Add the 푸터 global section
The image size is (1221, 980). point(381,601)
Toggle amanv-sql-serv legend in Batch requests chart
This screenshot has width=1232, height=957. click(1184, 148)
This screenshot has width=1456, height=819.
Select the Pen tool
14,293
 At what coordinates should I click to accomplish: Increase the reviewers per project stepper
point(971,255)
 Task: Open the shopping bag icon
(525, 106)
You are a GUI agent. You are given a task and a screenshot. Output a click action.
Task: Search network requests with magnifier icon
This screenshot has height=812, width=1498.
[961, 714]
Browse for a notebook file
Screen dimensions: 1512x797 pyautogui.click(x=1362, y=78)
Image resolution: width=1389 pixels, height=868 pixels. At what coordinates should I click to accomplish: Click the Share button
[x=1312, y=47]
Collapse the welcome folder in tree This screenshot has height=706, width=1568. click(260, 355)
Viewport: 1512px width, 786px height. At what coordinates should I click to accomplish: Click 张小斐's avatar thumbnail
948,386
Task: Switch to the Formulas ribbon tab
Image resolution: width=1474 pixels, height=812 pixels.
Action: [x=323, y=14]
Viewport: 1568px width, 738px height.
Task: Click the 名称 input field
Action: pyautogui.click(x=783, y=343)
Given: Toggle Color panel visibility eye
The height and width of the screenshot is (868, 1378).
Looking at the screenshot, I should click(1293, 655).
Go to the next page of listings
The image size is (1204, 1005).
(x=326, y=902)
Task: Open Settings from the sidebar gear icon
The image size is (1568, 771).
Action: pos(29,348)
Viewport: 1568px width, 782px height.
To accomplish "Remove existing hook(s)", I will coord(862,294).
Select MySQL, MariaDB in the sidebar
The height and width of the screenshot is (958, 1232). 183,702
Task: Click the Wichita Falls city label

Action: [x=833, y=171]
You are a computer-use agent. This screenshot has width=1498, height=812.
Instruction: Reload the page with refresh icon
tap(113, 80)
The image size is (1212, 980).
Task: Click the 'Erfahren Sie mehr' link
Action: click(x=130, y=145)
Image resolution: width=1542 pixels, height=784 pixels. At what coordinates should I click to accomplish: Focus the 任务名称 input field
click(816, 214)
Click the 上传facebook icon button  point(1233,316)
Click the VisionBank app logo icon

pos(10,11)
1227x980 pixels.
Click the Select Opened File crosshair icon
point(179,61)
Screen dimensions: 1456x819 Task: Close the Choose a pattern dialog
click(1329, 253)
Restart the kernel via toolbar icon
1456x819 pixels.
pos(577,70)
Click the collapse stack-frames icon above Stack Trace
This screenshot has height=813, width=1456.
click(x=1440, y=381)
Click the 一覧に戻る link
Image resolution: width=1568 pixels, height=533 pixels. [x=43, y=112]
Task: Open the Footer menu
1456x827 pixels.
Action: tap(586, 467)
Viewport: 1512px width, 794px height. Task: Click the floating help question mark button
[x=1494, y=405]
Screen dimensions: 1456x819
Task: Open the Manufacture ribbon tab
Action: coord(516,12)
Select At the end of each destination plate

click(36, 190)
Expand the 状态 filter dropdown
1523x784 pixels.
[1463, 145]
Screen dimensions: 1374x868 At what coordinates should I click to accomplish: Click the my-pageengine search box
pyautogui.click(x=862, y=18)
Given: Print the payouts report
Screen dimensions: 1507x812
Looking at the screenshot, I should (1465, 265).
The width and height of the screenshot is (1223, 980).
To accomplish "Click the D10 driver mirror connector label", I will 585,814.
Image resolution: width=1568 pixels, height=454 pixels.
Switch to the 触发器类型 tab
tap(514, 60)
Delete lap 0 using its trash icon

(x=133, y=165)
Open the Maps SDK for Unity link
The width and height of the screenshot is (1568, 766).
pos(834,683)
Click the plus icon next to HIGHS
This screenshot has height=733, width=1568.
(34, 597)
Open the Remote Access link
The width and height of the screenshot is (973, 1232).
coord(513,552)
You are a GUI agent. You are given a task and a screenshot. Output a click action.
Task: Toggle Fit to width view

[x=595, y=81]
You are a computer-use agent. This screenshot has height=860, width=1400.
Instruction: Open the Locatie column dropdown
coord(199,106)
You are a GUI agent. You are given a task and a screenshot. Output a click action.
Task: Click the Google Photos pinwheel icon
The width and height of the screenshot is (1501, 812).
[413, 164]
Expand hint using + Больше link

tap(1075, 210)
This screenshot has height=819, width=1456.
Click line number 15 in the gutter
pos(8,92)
▬▬▬▬▬▬▬▬▬▬
About this task ::
From the lines above, copy those that contain the word "computer".

Solution below ::
You are a computer-use agent. This screenshot has width=1498, height=812.
You are a computer-use agent. This screenshot has height=860, width=1400.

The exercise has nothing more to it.